The Bullshit Budget: who actually believes these numbers?

  • Writer: Grant McLachlan
    Grant McLachlan
  • 10 hours ago
  • 3 min read
Finance Minister Nicola Willis flanked by (from left) Shane Jones, Winston Peters, Chris Bishop, David Seymour, and Chris Luxon on Budget Day. Source: NZME.
Finance Minister Nicola Willis flanked by (from left) Shane Jones, Winston Peters, Chris Bishop, David Seymour, and Chris Luxon on Budget Day. Source: NZME.

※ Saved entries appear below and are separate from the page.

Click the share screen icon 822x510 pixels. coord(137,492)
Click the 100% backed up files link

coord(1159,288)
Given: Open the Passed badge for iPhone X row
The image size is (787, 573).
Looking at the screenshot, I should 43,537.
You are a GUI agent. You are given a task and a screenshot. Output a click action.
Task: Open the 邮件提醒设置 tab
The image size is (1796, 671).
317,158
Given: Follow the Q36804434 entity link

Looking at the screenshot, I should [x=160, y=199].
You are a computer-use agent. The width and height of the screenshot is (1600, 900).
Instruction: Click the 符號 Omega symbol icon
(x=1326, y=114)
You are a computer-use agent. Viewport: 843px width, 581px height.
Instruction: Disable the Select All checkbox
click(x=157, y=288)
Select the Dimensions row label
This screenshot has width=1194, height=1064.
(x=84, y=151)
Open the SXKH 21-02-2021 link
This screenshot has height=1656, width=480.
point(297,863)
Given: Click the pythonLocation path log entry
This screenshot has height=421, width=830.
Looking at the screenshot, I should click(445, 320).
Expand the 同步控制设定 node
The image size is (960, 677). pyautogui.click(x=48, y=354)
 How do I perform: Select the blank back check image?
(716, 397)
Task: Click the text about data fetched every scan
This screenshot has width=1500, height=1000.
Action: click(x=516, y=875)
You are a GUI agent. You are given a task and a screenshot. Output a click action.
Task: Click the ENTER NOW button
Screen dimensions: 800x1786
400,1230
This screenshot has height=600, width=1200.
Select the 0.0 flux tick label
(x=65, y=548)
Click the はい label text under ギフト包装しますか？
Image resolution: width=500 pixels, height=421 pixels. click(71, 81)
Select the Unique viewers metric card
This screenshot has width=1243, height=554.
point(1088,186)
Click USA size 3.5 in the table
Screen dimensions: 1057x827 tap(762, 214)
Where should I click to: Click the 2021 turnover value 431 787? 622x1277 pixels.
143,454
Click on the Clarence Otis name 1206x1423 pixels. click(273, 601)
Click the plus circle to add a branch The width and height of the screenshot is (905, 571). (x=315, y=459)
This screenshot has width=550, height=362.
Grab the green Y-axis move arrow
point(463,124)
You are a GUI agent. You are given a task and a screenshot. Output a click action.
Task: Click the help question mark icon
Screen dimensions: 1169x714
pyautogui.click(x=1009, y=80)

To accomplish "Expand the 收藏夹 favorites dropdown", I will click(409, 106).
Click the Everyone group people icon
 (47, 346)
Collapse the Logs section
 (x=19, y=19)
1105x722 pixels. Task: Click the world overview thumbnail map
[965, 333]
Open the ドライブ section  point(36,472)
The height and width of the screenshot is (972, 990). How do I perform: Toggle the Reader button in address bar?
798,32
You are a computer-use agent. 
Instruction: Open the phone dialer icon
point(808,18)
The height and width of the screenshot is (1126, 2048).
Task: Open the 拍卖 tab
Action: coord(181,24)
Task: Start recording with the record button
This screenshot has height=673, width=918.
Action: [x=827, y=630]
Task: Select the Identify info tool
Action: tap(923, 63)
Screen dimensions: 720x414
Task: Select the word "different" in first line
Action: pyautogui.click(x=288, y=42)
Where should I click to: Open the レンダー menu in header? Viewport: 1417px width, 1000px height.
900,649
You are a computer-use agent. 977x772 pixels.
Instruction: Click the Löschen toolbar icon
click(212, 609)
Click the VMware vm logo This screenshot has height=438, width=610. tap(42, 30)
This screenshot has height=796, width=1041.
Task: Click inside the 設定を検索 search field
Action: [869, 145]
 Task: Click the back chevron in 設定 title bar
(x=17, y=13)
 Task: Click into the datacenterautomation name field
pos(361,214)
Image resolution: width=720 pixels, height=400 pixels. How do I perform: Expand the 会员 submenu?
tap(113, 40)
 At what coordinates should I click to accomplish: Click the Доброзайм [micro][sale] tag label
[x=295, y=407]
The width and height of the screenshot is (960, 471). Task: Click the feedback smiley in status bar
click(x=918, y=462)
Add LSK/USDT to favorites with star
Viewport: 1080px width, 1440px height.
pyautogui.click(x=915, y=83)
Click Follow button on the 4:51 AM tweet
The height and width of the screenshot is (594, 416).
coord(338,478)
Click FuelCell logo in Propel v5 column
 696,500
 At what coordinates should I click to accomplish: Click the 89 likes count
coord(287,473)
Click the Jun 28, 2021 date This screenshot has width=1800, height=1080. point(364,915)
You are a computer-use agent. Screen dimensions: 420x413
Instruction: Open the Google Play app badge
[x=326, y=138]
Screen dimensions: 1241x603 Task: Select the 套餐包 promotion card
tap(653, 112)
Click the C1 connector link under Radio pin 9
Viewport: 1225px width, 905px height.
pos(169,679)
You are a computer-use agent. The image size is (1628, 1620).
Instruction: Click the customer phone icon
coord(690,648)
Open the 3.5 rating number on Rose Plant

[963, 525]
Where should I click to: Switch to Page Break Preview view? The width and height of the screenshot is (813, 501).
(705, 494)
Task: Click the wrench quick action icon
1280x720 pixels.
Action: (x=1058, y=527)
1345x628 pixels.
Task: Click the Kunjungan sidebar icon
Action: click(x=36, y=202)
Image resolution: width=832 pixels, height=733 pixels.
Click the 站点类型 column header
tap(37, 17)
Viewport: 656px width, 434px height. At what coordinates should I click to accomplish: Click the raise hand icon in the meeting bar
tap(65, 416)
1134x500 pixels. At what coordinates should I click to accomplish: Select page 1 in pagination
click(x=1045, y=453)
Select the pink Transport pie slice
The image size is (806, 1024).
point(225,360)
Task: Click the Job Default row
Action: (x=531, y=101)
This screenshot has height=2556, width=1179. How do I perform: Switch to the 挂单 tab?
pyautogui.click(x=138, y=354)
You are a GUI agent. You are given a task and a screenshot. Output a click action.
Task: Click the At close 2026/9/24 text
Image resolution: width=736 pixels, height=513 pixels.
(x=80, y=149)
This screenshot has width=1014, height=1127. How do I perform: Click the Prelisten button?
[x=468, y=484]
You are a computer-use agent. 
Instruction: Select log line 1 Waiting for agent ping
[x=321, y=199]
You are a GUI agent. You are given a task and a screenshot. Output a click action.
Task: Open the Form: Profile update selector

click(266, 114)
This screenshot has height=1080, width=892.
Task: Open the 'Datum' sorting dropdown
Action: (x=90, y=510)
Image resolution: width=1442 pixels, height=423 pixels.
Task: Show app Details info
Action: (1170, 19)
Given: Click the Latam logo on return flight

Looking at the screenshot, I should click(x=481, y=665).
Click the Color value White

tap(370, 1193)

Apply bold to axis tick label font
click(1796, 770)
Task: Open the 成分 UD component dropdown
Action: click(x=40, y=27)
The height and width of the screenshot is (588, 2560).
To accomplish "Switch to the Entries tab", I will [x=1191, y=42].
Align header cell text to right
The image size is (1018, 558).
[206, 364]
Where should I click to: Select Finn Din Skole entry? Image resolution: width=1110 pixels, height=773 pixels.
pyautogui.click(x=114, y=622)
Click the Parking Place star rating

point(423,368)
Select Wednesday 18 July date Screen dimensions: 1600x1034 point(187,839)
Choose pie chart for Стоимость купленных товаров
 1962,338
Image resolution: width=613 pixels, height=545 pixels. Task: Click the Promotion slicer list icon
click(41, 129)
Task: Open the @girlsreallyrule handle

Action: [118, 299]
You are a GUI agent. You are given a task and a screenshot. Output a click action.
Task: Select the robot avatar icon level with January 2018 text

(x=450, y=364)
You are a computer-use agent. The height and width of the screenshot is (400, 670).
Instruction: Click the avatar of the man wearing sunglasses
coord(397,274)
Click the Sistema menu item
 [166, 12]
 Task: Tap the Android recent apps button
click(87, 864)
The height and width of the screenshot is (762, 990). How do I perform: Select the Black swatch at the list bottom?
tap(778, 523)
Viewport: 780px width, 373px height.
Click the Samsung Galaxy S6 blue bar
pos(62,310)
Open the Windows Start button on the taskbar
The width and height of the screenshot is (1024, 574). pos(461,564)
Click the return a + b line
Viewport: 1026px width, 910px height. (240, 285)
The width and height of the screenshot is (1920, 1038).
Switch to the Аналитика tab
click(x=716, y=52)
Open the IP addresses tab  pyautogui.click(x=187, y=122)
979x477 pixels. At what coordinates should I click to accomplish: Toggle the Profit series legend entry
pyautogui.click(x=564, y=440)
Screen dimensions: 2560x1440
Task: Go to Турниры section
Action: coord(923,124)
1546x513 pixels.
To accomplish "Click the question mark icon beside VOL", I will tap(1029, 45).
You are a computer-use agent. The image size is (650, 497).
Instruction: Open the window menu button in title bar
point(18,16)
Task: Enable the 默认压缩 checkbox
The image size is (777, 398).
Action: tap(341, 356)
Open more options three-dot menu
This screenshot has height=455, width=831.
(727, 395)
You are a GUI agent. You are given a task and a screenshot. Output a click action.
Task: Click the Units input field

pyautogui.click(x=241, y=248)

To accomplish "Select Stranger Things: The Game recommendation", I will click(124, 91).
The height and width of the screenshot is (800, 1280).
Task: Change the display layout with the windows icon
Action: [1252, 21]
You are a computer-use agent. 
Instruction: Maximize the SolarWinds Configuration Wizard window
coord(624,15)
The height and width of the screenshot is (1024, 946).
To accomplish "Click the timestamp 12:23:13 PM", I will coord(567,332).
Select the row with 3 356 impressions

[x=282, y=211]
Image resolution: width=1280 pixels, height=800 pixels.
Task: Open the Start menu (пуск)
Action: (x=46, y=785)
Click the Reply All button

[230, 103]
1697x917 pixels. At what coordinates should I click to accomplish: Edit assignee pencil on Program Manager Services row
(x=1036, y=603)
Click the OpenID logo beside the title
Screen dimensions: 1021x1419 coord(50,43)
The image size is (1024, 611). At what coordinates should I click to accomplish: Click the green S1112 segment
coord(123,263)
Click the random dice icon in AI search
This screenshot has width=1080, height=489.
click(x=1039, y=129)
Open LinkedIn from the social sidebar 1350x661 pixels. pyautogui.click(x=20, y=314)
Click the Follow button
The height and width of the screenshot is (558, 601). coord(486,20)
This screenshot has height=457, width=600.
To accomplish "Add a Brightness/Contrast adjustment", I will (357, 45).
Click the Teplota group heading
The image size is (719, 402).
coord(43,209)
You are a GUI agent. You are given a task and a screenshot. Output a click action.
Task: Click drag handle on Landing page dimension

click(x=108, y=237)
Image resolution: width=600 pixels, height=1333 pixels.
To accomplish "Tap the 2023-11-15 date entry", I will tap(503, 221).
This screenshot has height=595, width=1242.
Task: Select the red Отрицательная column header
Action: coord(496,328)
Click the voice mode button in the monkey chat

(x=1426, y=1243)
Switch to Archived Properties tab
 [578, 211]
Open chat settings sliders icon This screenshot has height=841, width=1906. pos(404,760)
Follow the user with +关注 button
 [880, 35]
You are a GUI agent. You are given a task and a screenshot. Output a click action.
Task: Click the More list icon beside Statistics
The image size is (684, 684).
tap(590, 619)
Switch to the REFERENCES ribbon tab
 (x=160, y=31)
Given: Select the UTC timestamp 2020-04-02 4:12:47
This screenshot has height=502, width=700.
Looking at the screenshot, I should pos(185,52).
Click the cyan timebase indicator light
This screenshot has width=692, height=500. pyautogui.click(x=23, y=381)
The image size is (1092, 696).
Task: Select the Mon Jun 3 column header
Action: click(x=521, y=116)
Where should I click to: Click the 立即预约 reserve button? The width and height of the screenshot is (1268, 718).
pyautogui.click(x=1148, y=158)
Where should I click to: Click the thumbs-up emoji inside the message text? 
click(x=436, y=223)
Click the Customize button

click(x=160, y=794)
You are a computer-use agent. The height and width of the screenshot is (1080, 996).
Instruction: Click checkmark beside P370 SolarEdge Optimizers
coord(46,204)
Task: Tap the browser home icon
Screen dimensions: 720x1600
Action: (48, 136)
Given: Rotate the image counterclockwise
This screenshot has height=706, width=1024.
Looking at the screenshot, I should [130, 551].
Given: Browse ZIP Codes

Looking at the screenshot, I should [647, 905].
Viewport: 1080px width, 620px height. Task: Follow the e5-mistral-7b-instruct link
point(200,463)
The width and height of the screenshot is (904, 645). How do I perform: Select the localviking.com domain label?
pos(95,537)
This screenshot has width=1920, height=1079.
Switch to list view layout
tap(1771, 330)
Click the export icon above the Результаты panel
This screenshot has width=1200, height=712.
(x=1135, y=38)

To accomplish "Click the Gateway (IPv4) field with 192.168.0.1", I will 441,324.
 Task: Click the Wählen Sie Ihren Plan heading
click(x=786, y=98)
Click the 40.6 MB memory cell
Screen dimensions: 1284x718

Arbitrary cuts, heroic forecasts and no map to the surplus — a Budget engineered to win a week of headlines before anyone does the maths.

 

  I have sat in enough Budget lock-ups to know what fog-and-mirrors looks like, and Budget 2026 is a thick bank of it. The headline reveal — a return to surplus a year earlier than forecast — is built for a good first week, the few days when the Budget owns the news and the coverage runs reflexively warm. By the time anyone crunches the figures, the circus has moved on.

 

  The trouble is that the surplus is not money in the bank. It is a $2.6 billion forecast for 2028-29, and only on Finance Minister Nicola Willis’ preferred OBEGALx measure, which conveniently excludes ACC; on the standard measure the books stay red a year longer.


So the real question is not whether the Budget reads well. It is whether anyone — Willis included — believes the assumptions underneath it.


Contents

 

A forecast dressed as a fact

  The road to surplus needs almost everything to land at once.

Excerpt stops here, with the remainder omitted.